_PROVIDED MATERIAL_.

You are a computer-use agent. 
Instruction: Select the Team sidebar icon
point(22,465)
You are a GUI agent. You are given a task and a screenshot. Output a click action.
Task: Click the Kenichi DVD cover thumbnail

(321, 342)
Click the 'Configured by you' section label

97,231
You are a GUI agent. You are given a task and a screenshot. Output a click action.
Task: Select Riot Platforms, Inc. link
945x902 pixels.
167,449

---

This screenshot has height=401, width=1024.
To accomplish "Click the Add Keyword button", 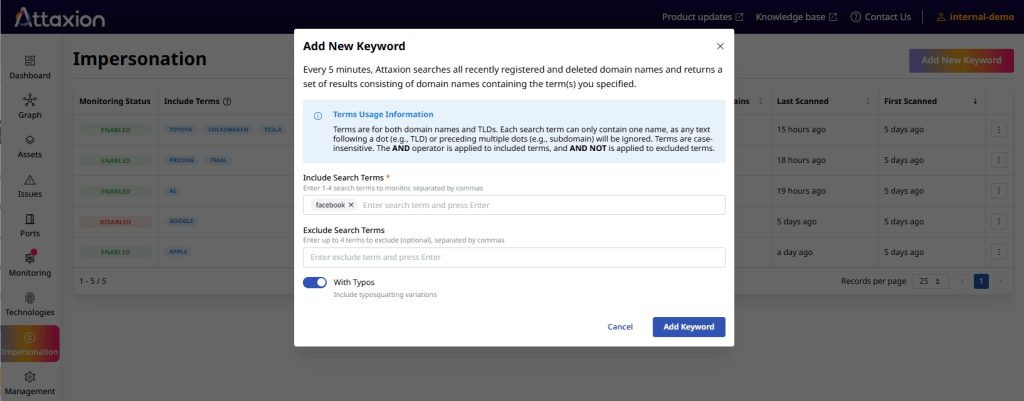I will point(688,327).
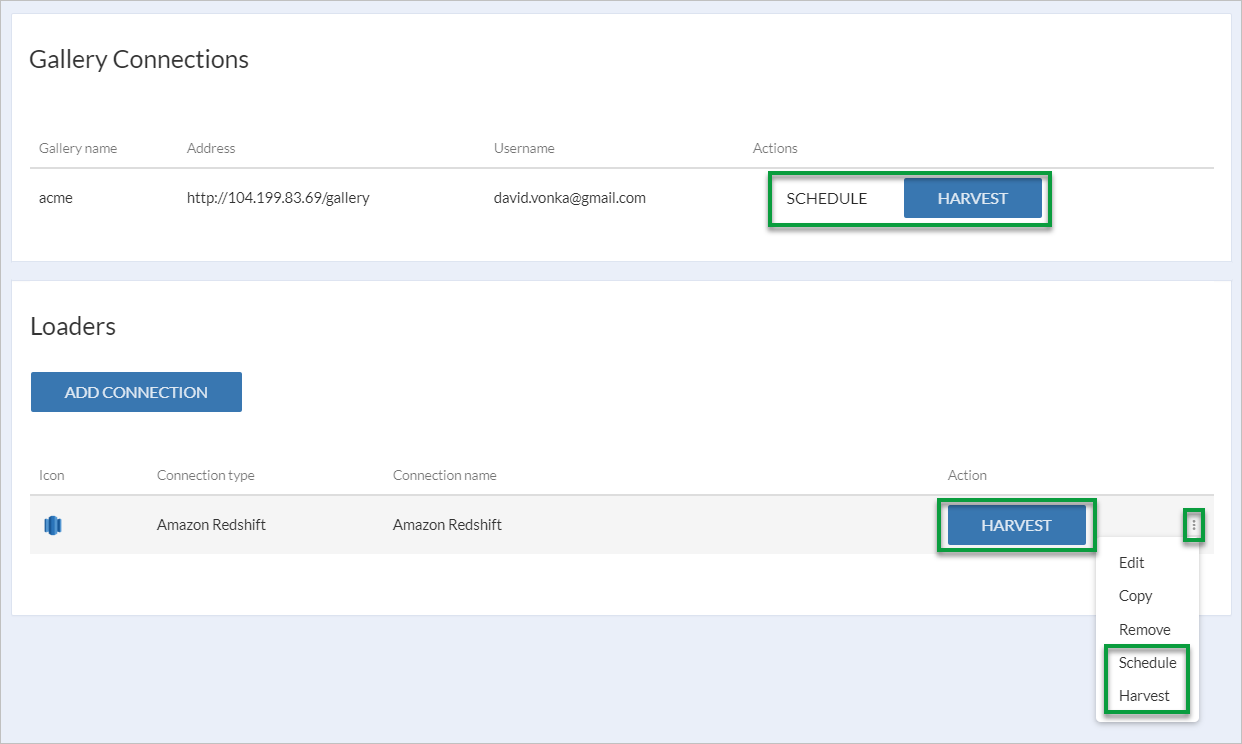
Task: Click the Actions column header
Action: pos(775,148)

==

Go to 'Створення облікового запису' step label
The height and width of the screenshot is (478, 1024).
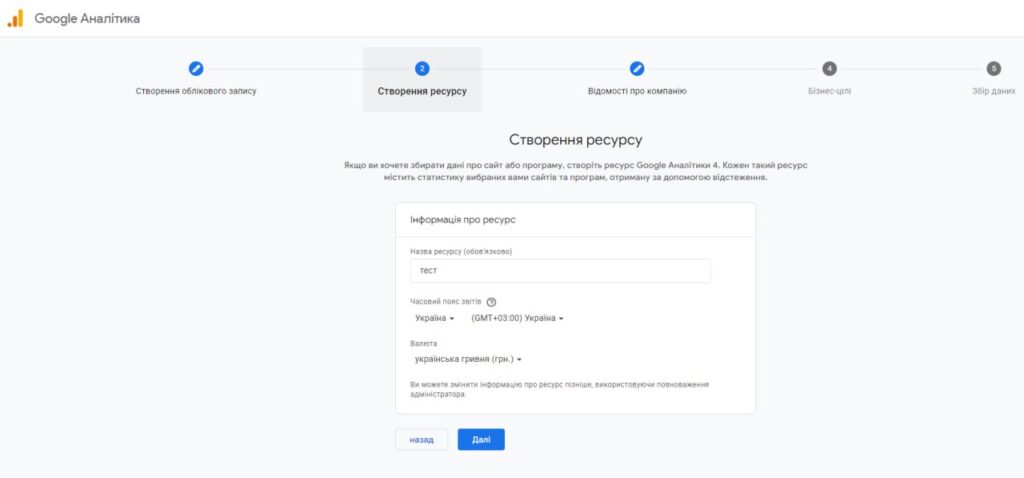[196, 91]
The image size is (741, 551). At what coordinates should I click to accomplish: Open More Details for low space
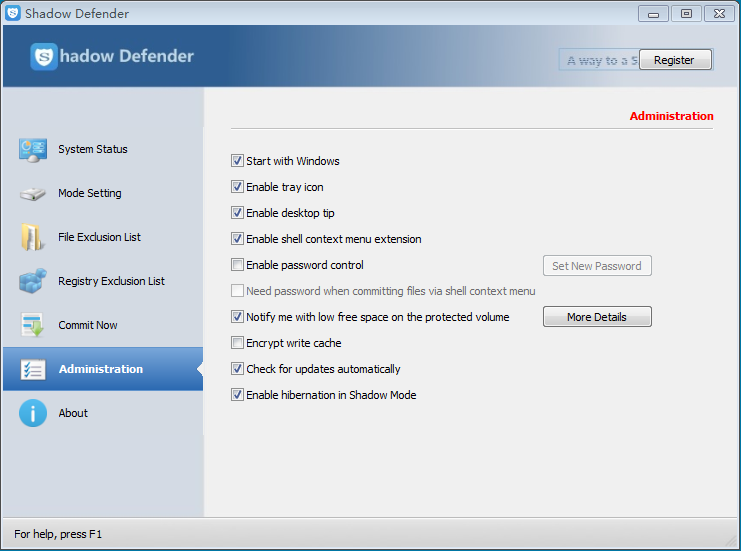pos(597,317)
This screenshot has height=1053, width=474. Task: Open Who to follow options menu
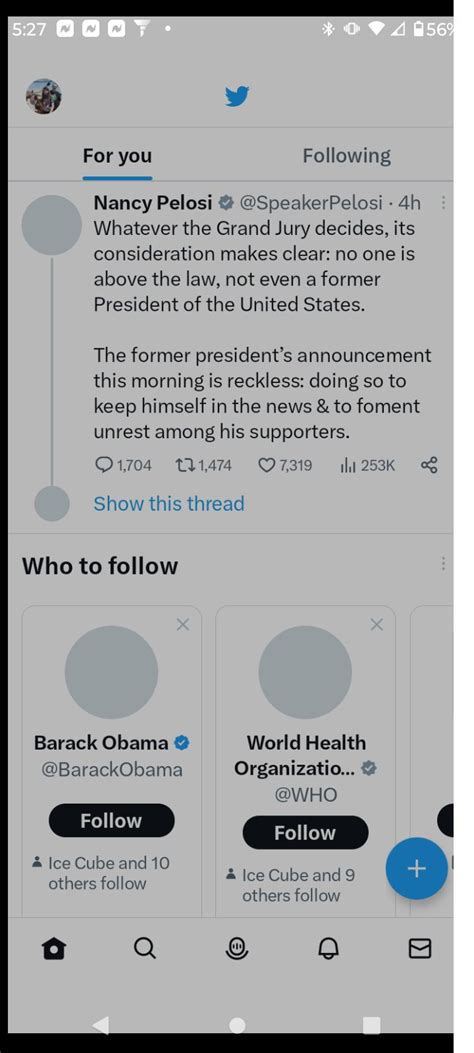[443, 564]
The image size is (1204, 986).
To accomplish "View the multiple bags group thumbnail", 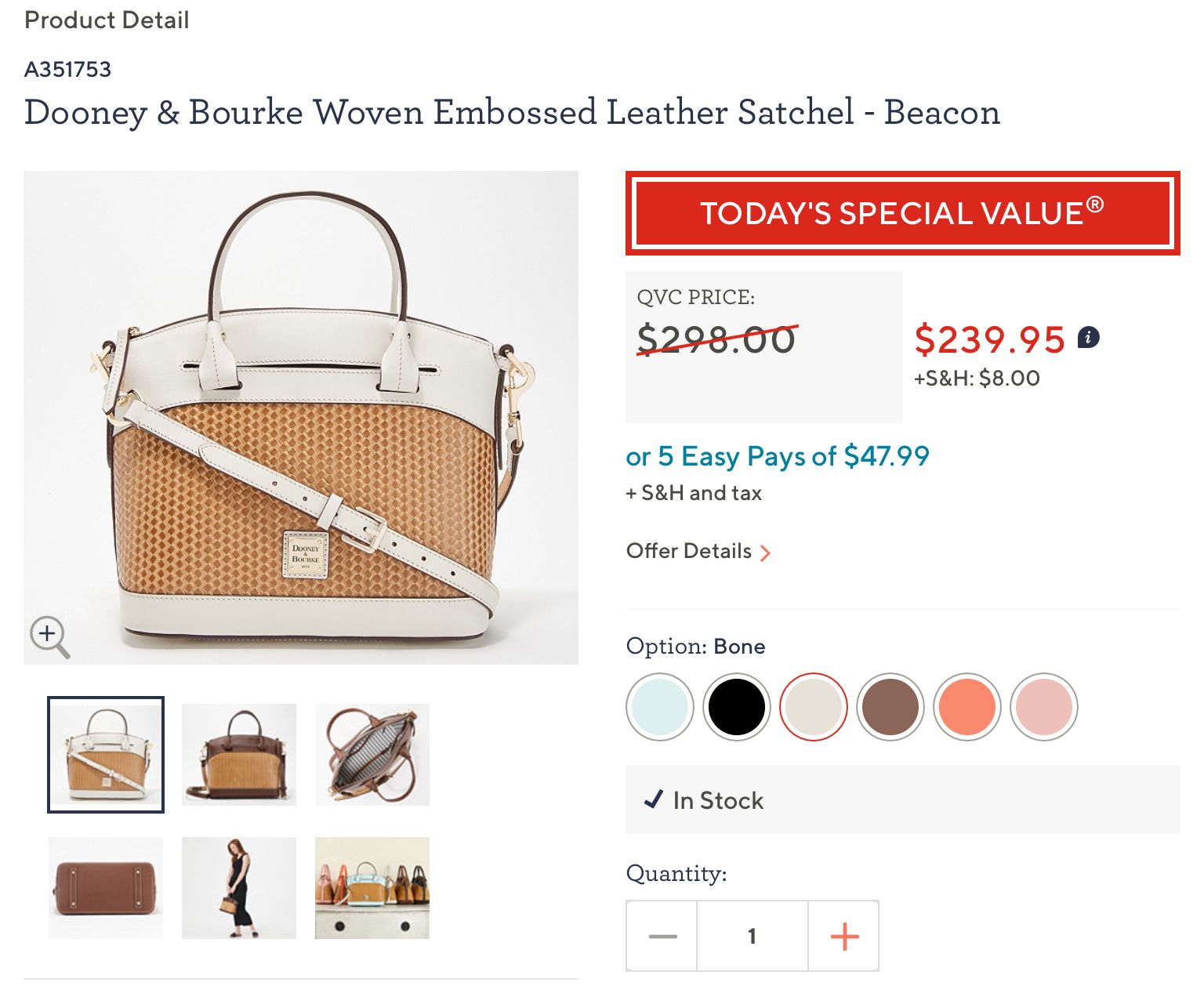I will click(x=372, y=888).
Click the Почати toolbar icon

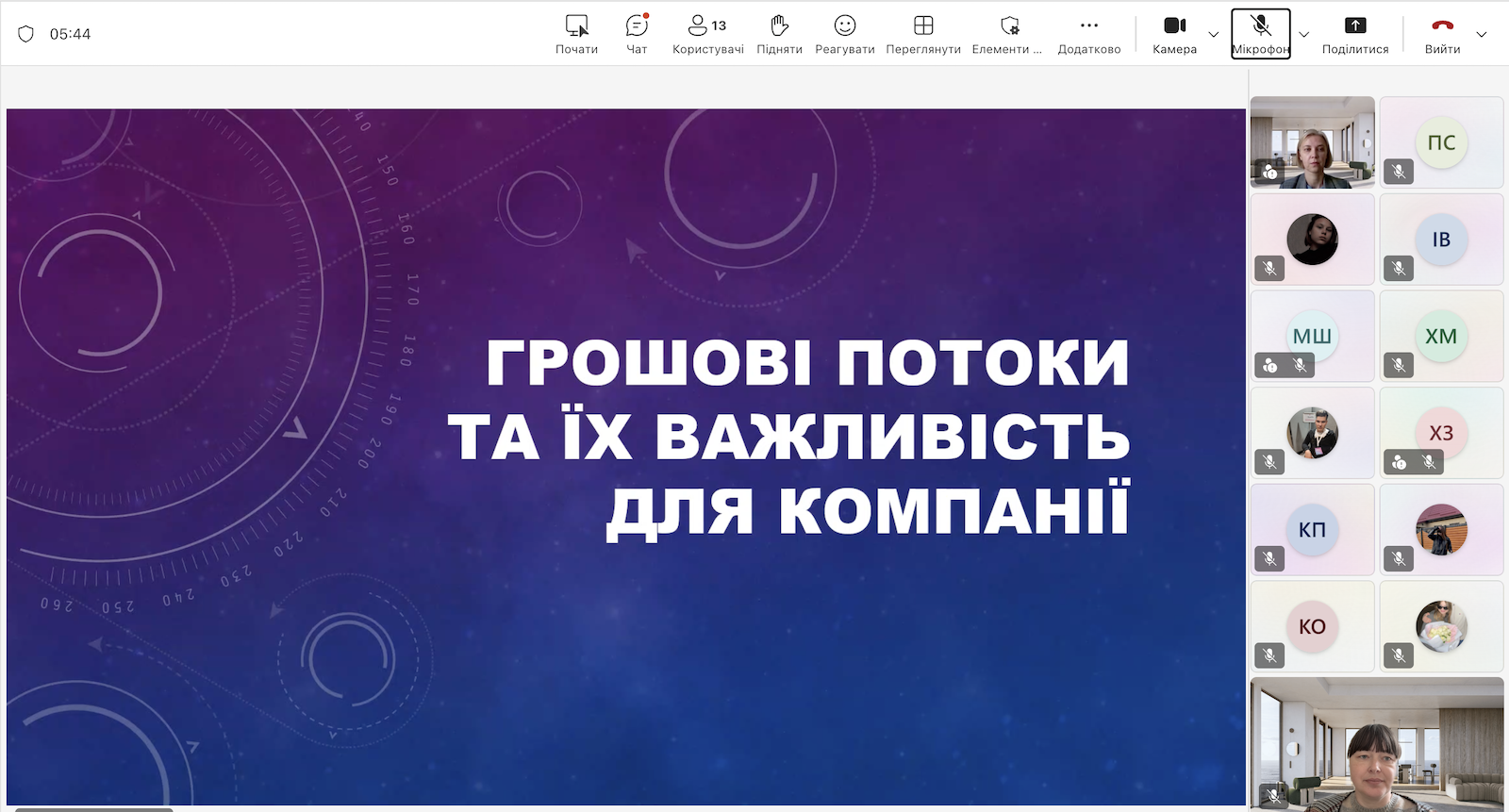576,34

_WHAT YOU ARE ASKED TO DO_. An exact copy is needed of the stretch above that opens with the line containing "The height and" and closes with the line containing "The image size is (1204, 986)."; the pictures are not part of it.

_WRITTEN RESPONSE_.
The height and width of the screenshot is (478, 1024).
[196, 91]
The image size is (741, 551). At what coordinates should I click to accomplish: Open More Details for low space
pos(597,317)
This screenshot has height=1053, width=474. Task: Open Who to follow options menu
[443, 564]
The image size is (1204, 986).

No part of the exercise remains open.